• **WHAT YOU WILL DO**:
In the records that follow, the lines from the one containing "О проекте (22, 357)" to the one containing "Договор оферты (33, 378)", inclusive, are to be given again exactly.

┌──

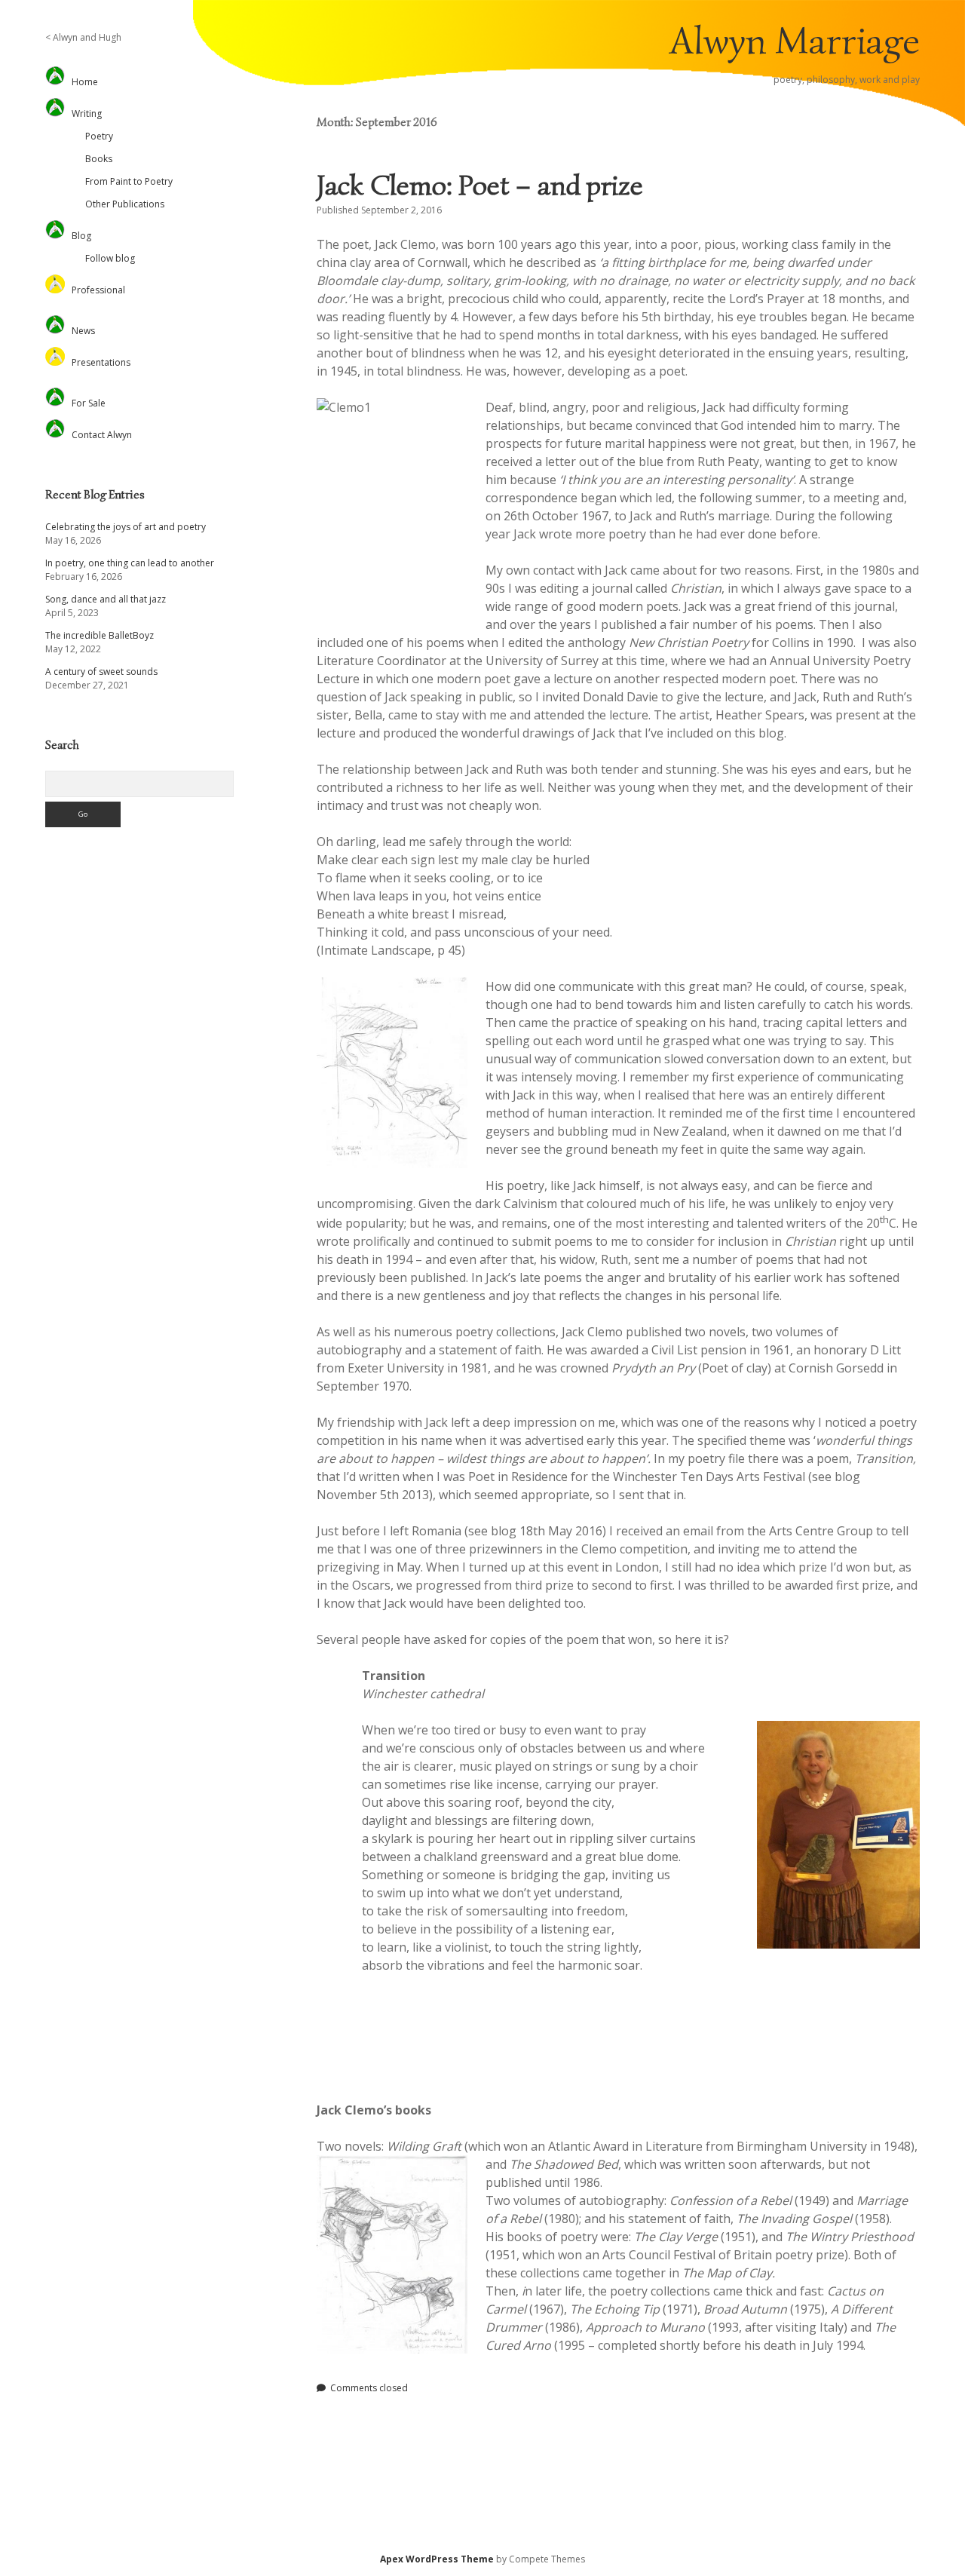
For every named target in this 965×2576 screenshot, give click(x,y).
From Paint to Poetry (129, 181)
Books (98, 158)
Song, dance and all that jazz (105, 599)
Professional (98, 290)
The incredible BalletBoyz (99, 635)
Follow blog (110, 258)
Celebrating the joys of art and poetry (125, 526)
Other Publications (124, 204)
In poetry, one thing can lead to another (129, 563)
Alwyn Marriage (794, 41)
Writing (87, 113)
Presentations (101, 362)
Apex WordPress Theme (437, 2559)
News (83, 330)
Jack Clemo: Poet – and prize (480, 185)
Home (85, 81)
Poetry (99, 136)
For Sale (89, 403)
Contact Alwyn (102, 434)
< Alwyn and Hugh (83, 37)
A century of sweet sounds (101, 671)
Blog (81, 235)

└──
┌──

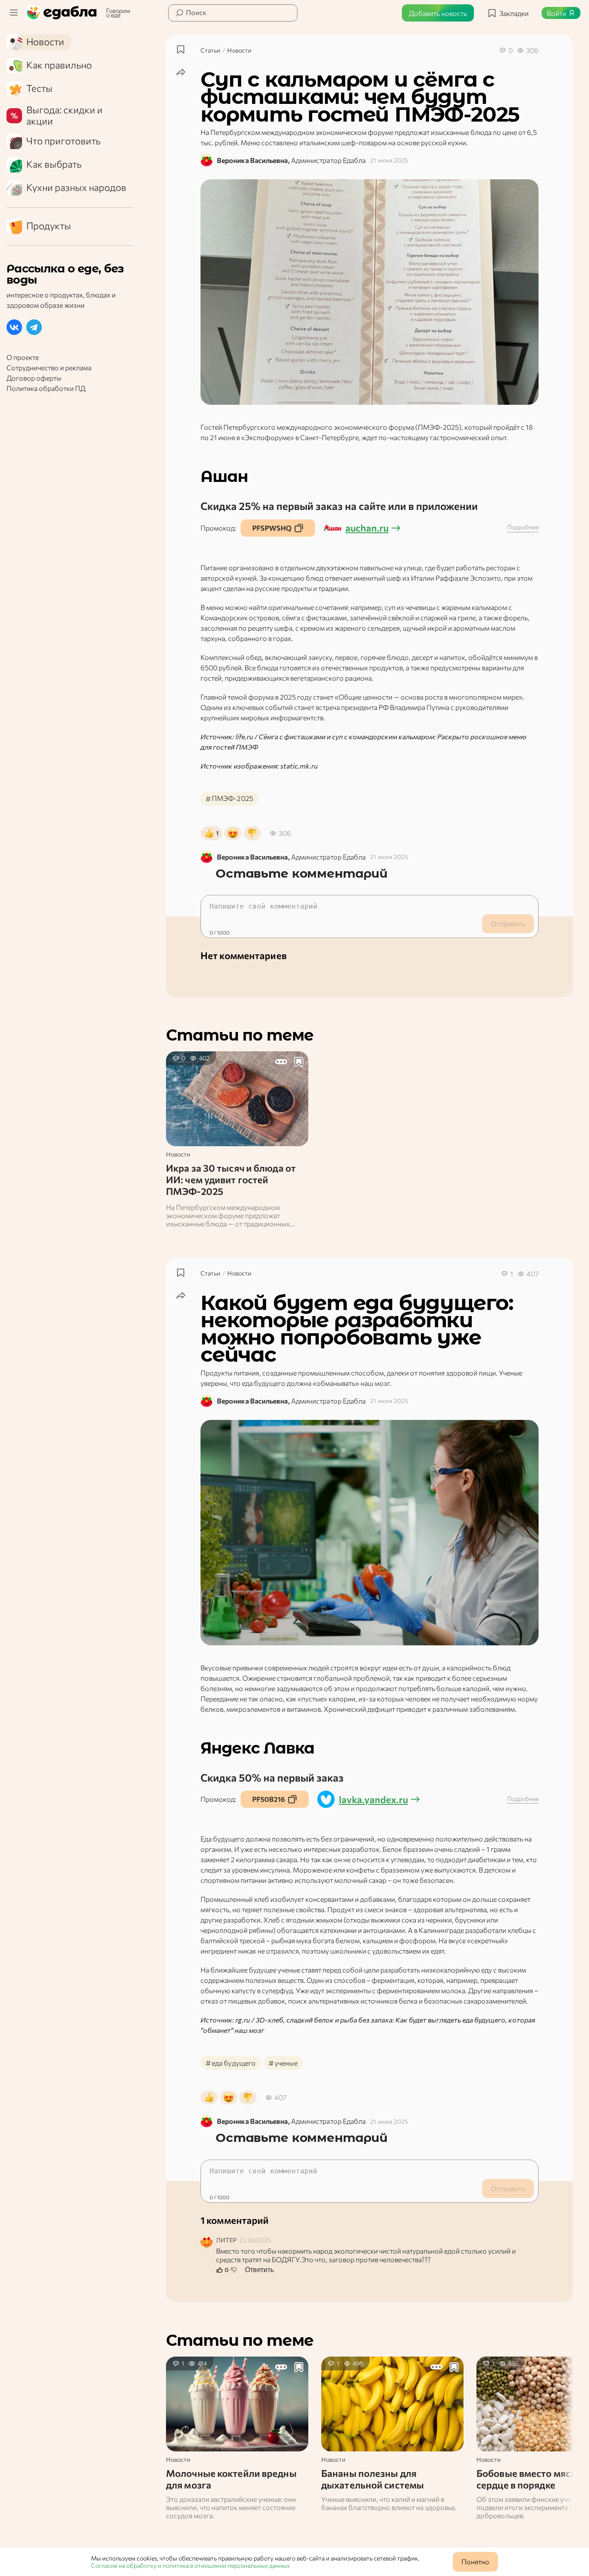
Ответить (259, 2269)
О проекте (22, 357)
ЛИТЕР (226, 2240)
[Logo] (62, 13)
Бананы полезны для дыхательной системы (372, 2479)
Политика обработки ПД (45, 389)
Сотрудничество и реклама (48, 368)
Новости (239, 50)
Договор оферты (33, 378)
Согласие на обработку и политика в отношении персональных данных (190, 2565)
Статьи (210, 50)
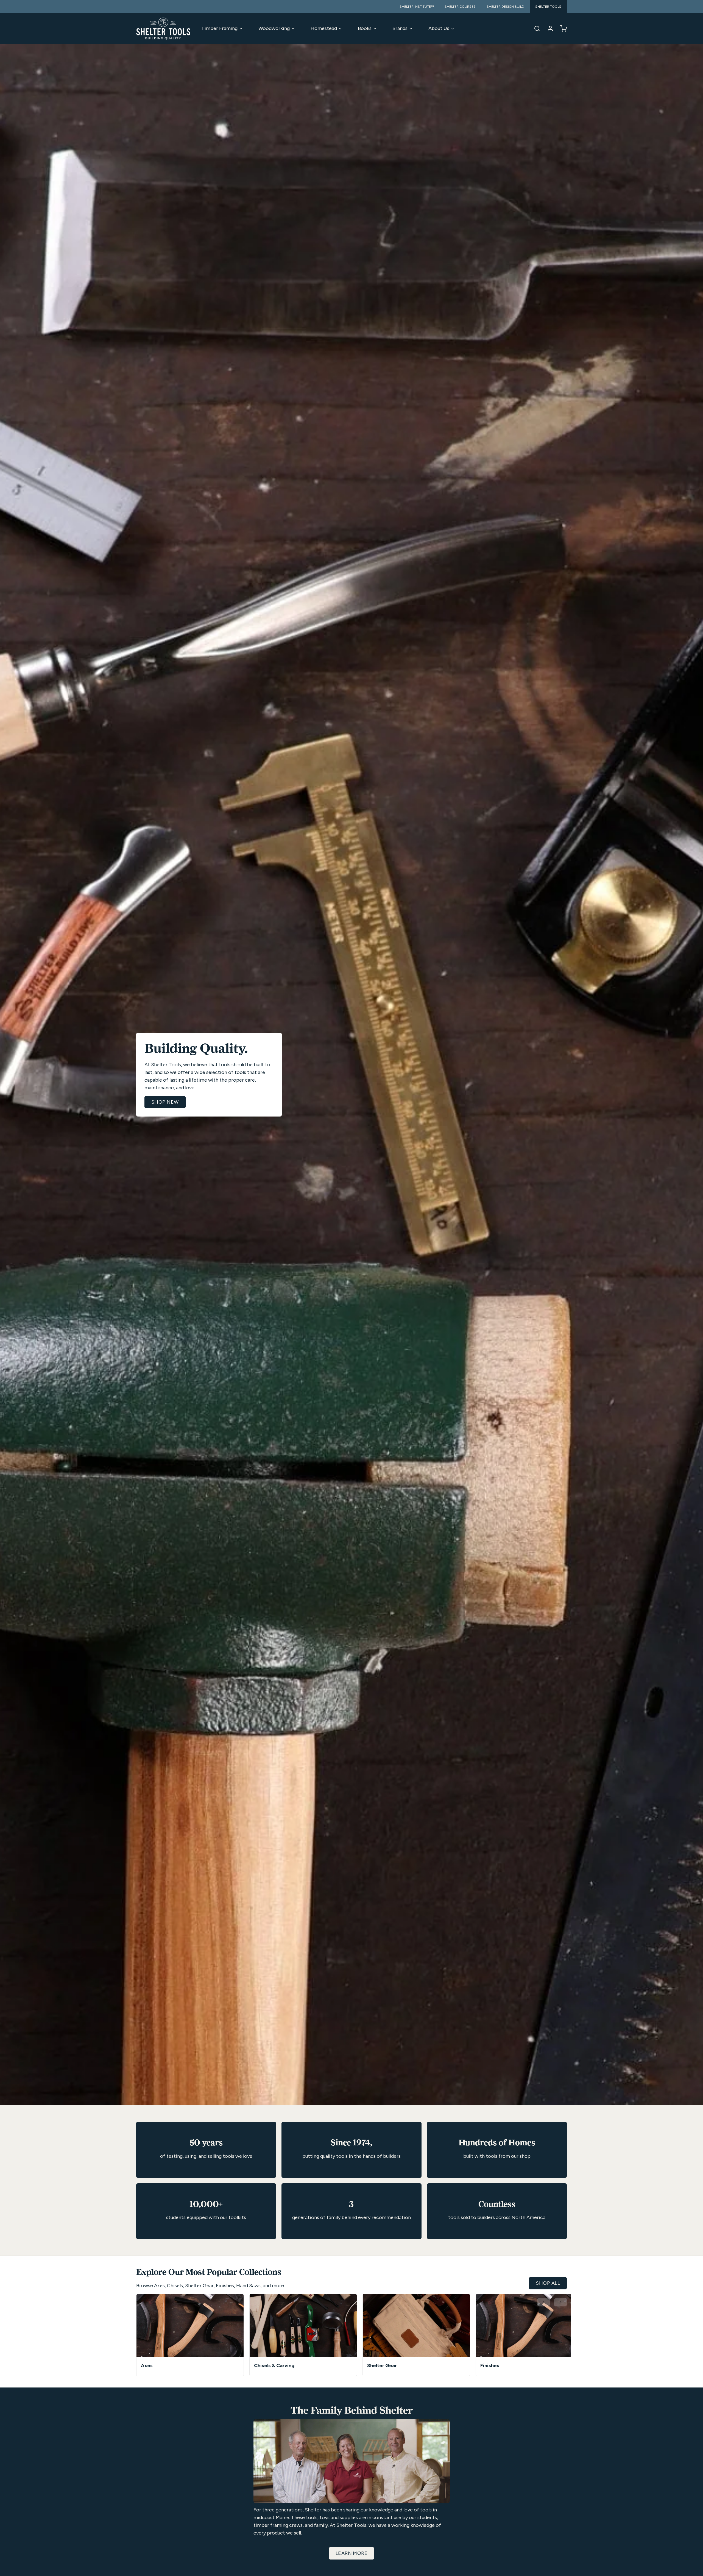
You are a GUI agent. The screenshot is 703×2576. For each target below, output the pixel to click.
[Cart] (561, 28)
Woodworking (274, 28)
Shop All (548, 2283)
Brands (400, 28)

└──
┌──

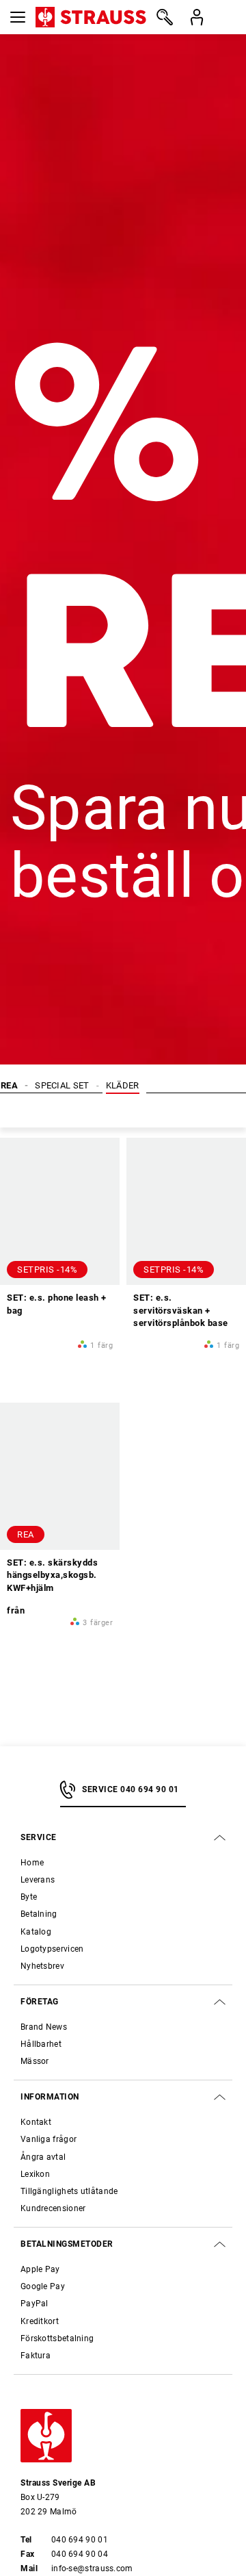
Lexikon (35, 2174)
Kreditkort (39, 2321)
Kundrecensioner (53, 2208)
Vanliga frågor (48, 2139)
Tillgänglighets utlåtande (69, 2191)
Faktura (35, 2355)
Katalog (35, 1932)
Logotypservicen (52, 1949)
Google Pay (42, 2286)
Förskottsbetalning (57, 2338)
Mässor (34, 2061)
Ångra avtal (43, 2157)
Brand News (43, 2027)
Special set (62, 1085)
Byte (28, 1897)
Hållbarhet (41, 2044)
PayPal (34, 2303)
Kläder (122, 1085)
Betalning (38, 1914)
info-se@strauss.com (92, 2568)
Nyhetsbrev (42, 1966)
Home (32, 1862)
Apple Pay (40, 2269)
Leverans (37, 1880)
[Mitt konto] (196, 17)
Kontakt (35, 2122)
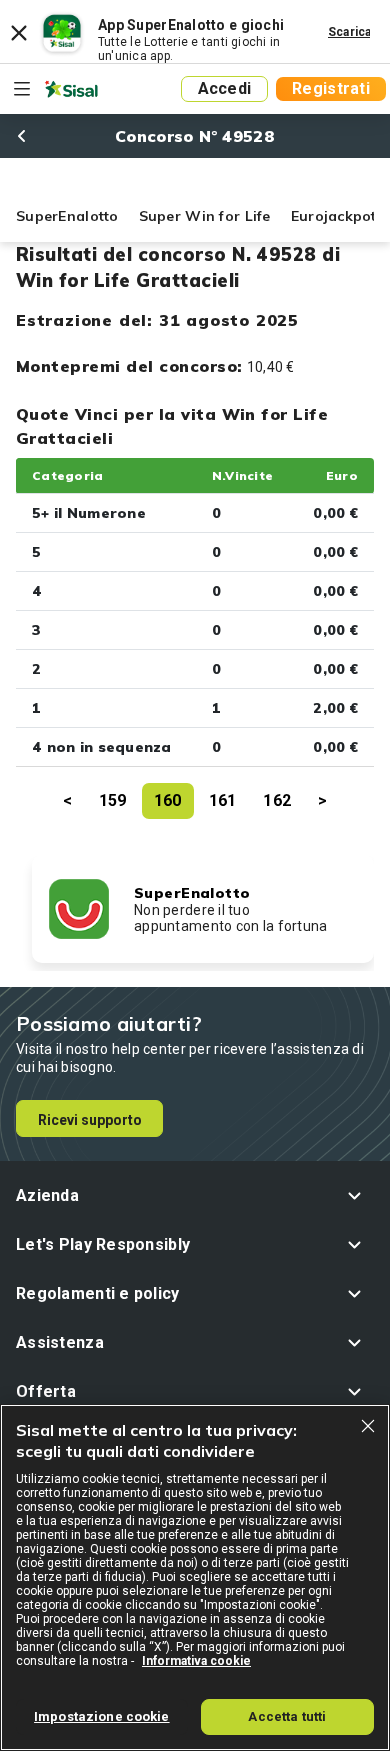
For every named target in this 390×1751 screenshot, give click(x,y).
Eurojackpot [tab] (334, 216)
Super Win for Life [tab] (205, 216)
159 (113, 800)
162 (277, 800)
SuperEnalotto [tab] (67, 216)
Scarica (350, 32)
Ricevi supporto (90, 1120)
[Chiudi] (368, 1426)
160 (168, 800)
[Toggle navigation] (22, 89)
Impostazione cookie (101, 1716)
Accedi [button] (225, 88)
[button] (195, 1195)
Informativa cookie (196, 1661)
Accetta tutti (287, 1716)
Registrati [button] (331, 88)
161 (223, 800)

└──

• **TASK RESULT**:
О проекте (22, 357)
ЛИТЕР (226, 2240)
[Logo] (62, 13)
Бананы полезны для дыхательной системы (372, 2479)
Политика обработки ПД (45, 389)
Сотрудничество и реклама (48, 368)
Новости (239, 50)
Договор оферты (33, 378)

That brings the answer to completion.